Where Do We Come From? Who Are We? Where Are We Going? - Paul Gauguin

Where Do We Come From? Who Are We? Where Are We Going?, 897-1898, Oil on canvas, 139.1 x 374.6 cm, Museum of Fine Arts, Boston, USA.

 

Paul Gauguin left France and went to Tahiti, one of the Polynesian islands in the Pacific. In 1891, he went to Tahiti for the first time. Tahitian for Gauguin was an escape from everything that was artificial and traditional. He was also determined not to return from Tahiti for the second time in 1895. He was happy and hopeful about his life in this tropical country. But after a short while, he fell into a state of stricture.
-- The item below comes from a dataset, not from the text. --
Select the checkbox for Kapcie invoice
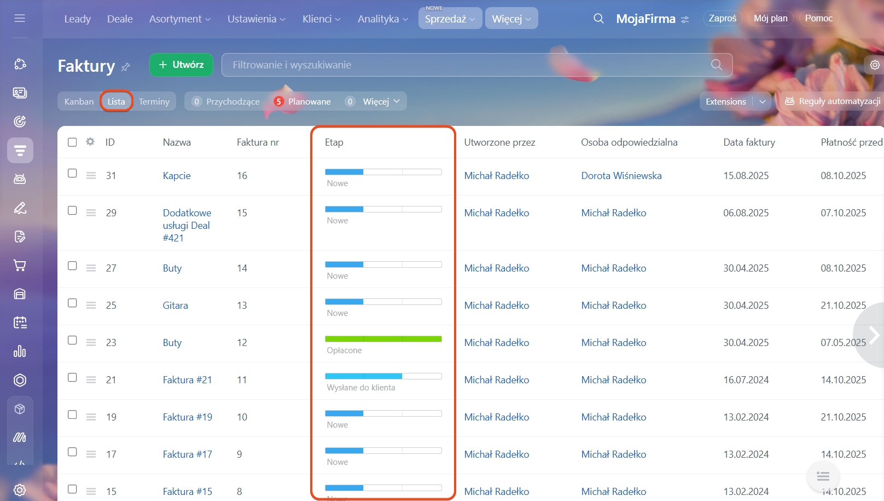Image resolution: width=884 pixels, height=501 pixels. pyautogui.click(x=72, y=174)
In 1894, during a journey to Brittany, he suffered from a painful injury to his feet and a disease in his eyes. His economic situation also deteriorated. In 1897, he was also depressed by the death of his sixteen-year-old daughter Aline. Gauguin, where bodily pain and despair dragged him to the point of committing suicide, made the biggest picture with his last word intention "Where do we come from? What are we? Where did we go?". Now he thought he had nothing to lose, he did not hesitate to use the rough brush strokes with excessive primitiveness in his painting.

 

This is the most important symbol of the second Tahitian period, with its elongated, transverse, giant-sized composition, the greatest symbol of the years of spiritual torture. This study is full of remnants of the artist's life from Tahiti to his own life. As an inventory of the world, there are people, animals, plants, rocks, water and sky in the picture. In the picture, whose basic colors are blue, green and orange, the human life, which is revealed, extends from birth to death. On the one hand, the newborn baby, who saw the sunlight for the first time and lying in the grass, represented the beginning of life; on the other hand, a tired and old woman looking at the sad eyes of the past symbolizes the end of life. These two figures have identified both ends of the scene. In the middle of the stage, the world of adults is full of joy and fear. In this composition, which is equipped with female figures with extremely primitive forms, on the one hand, the eastern god statue revealing local characteristics; on the other hand, there are two people walking around wrapping and thus creating an air that determines two dimensions of love.

 

Gauguin went to a nearby hill after finishing the painting, attempting to commit suicide by drinking arsenic on the hill. This intuition attempt led to his sick, not his death. This painting, in which the human condition conveys a visual interpretation, is his most recent work in which his will is embraced by his entire being to perform before his death, given that he attempted to poison himself. Gauguin, "Where do we come from? What are we? Where are we going?" for his work said: "Before I died, I wanted to perform a big picture that I carried in my head, and for the whole month, I burn the midnight oil, I worked with unprecedented enthusiasm.".